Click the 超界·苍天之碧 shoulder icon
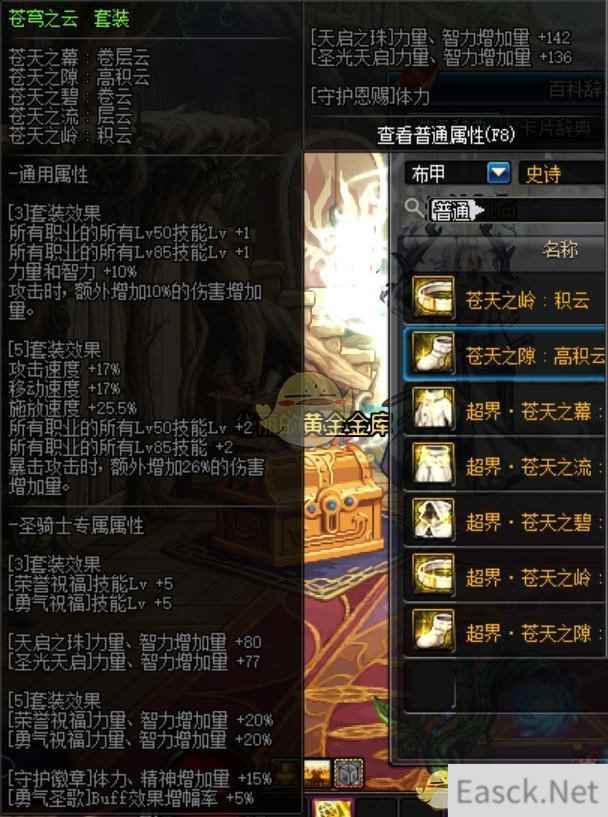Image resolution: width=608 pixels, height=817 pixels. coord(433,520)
-- -- --
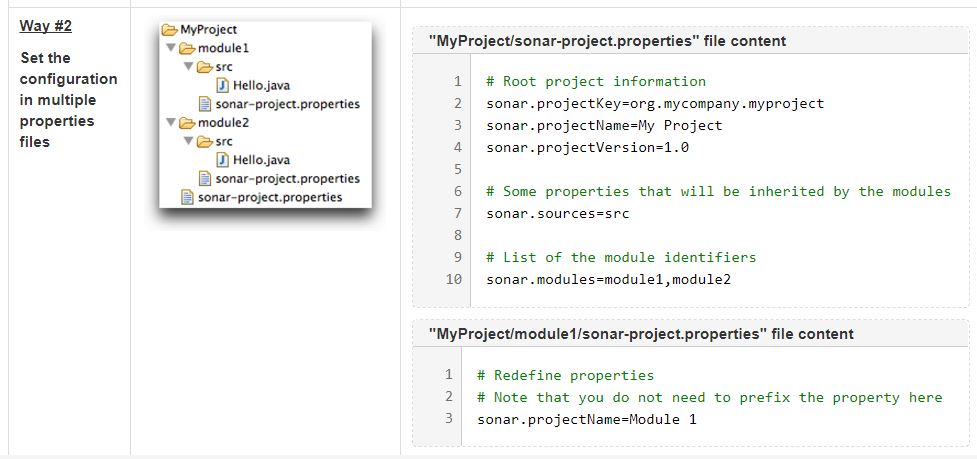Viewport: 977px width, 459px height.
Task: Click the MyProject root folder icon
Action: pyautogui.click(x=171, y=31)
-- -- --
WORK TO COMPLETE: Repeat the lines word for word from the line containing "Viewport: 977px width, 459px height." through the line containing "Action: pyautogui.click(x=171, y=31)", leaving out the pictures.

FULL OUTPUT:
Viewport: 977px width, 459px height.
Task: Click the MyProject root folder icon
Action: pyautogui.click(x=171, y=31)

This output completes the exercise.